Arsenio Meira 26/03/2014
"Pra Frente Brasil"
O livro dói. Conseguir expurgar uma parte dessa dor pessoal e coletiva é tarefa para poucos. Bernardo Kucinski faz parte dos poucos. K. é um senhor de idade já consolidada. Traz no sangue o sofrimento incalculável de ter sido vítima do holocausto. É um sobrevivente (prisioneiro) dos progroms, da fúria genocida. Escapou, mas traz o horror estampado na mente. Sobrevivente/prisioneiro da melancolia, como ele diz/relata. Imigrante, veio para o Brasil. A comunidade judaica o recebe. É Poeta, intelectual confinado nos grotões de uma língua natimorta: o iídiche. Ele e poucos sobreviventes consagram ao iídiche o carinho de não esquecê-lo.

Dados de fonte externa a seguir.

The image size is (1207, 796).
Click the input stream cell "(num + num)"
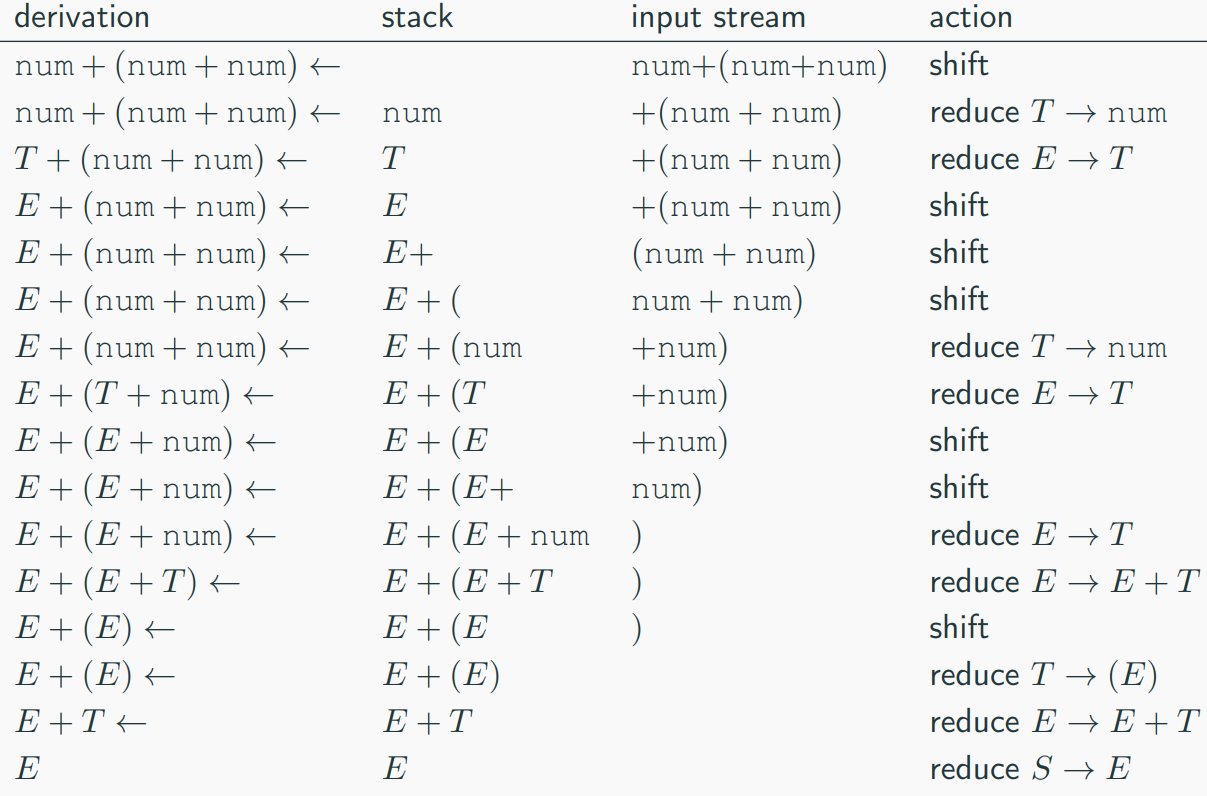[x=723, y=254]
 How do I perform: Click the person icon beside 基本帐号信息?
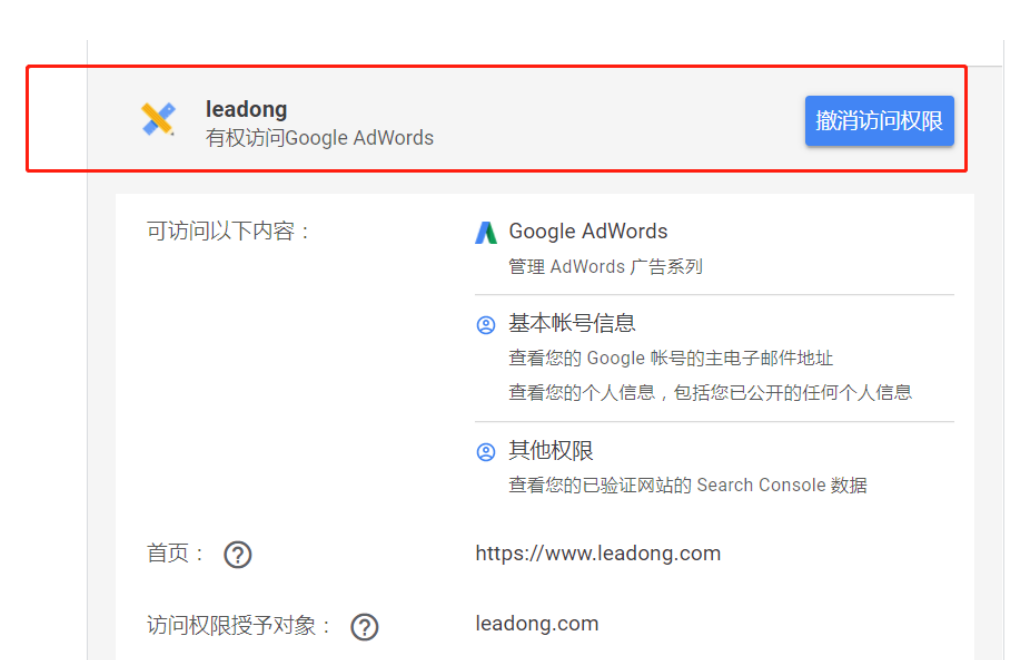(486, 324)
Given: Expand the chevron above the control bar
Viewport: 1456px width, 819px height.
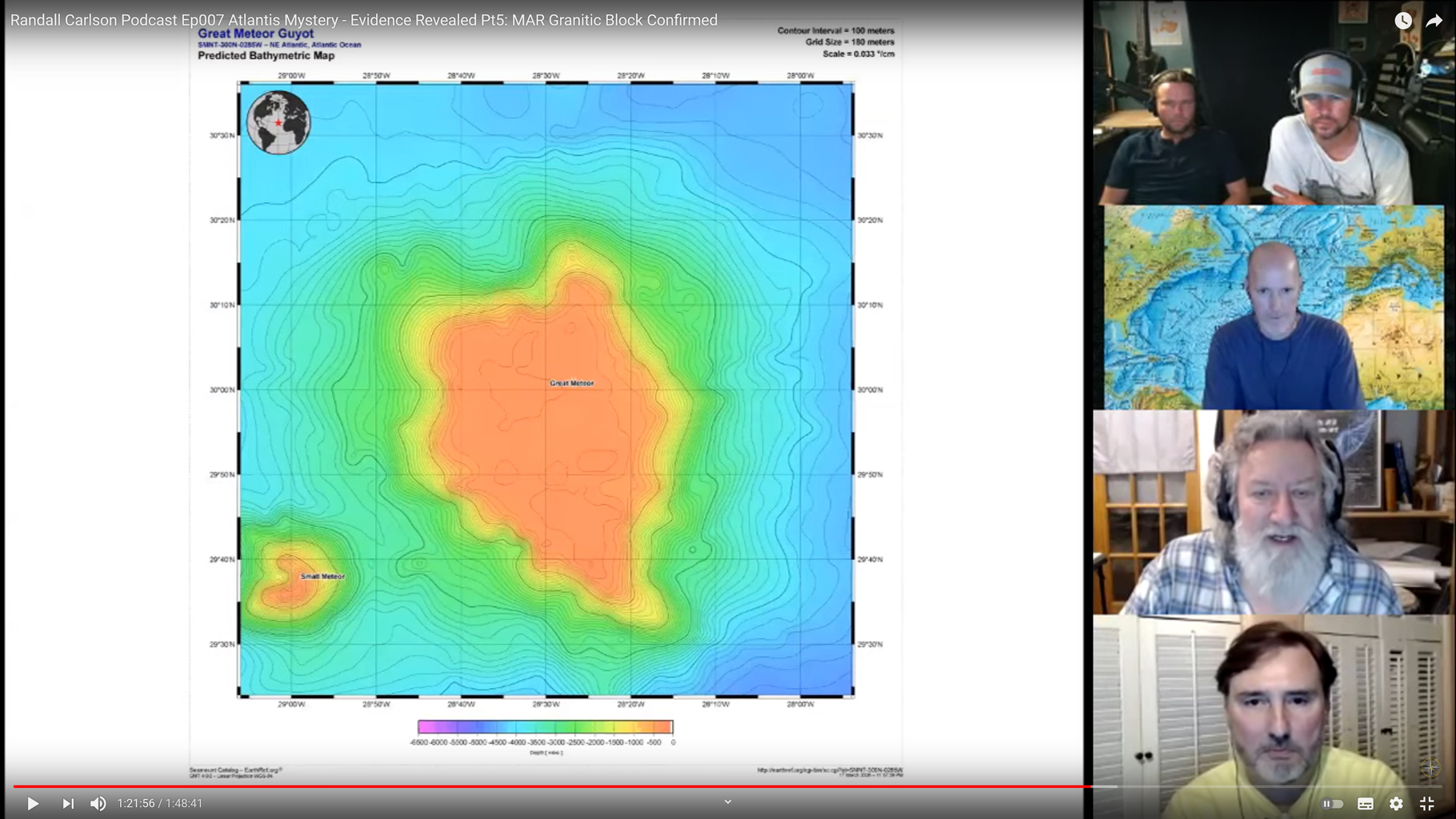Looking at the screenshot, I should pyautogui.click(x=727, y=801).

Faz/fez a vida como comerciante. Casa com uma sobrevivente como ele, tem três filhos. É afetuoso, ao seu jeito. Sua faina é o comércio. A esposa sucumbe à dor do comunicado oficial: Todos os seus familiares morreram nos campos de concentração. Todo sobrevivente carrega uma esperança desesperada de, ao menos, encontrar algum irmão, primo, tia, mãe, pai, afilhado, irmã. Nada lhe sobrou. Ela diz adeus aos filhos, e a filha mais nova é a que mais sofre com essa renúncia feita a custa sabe-se lá de quanto desespero. A caçula recebera da mãe, apenas a indiferença e só.Mas o pai sente isso, e tenta fazer algo. À maneira peculiar de seu olhar, ele tenta. Acontece que os filhos crescem. Os homens vão para o mundo. A Garota também vai, com seu doce olhar triste, seus fantasmas, gradua-se em grau máximo na universidade de Química. Um belo dia, desaparece. Some. Evapora-se. Adeus. A época: o auge dos anos de Chumbo, repressão, ano 70, Brasil.
K. reinicia seu calvário. Dois calvários para uma única vida. Agora, há um outro olho/consciência, como luz de cabeceira sobre o seu remorso. As paredes tem ouvido. É tempo de tortura. As paredes... ainda recordam e guardam a mancha, a impressão dos gritos ferozes, das grades receptoras do sangue salpicado. Os agentes são sombras, cada insígnia traz o aviso de que as janelas não foram abertas, e sequer aberturas rasgadas existem. Mas K. persiste em seu calvário para receber - pelo menos - o corpo da filha.
É ficção, "mas (quase tudo) aconteceu". Eis a triste epígrafe do livro. O vento não passa, não existe céu livre ou brisa que desfralde o azul. Mas K. persiste. Embora lá fora, o radinho de pilha anuncie: "Noventa milhões em ação/pra frente Brasil..." Anuncia. Mas cala o coração dos pais despedaçados em busca de uma única notícia sobre os filhos desaparecidos. É que, enquanto a bola rola, o pau-de-arara mata, cerra a cortina sobre os corpos fatiados, postos em compotas, em pedaços.
Mas "tudo é um só coração, vamos todos juntos, pra frente Brasil, Brasil..." Tudo é um só tratamento de choque. O coração de K. bate em pane, preso entre as quatro paredes arruinadas do seu corpo de sobrevivente. K. descobre que nos quartos e na TV, o esquadrão de ouro/da morte toca a bola, manda bala, não há mais samba, porra de samba, ele é bom é no couro (arrancando-o) e, se a Copa do mundo é nossa, como ser humano, K. pensa se há quem possa esquecer que fora do estádio, dos gabinetes, dos festivais, expulsa das arquibancada, estropiada, cega, surda e muda, a esperança dos pais dos filhos desaparecidos explode e não aceita a dor de não saber.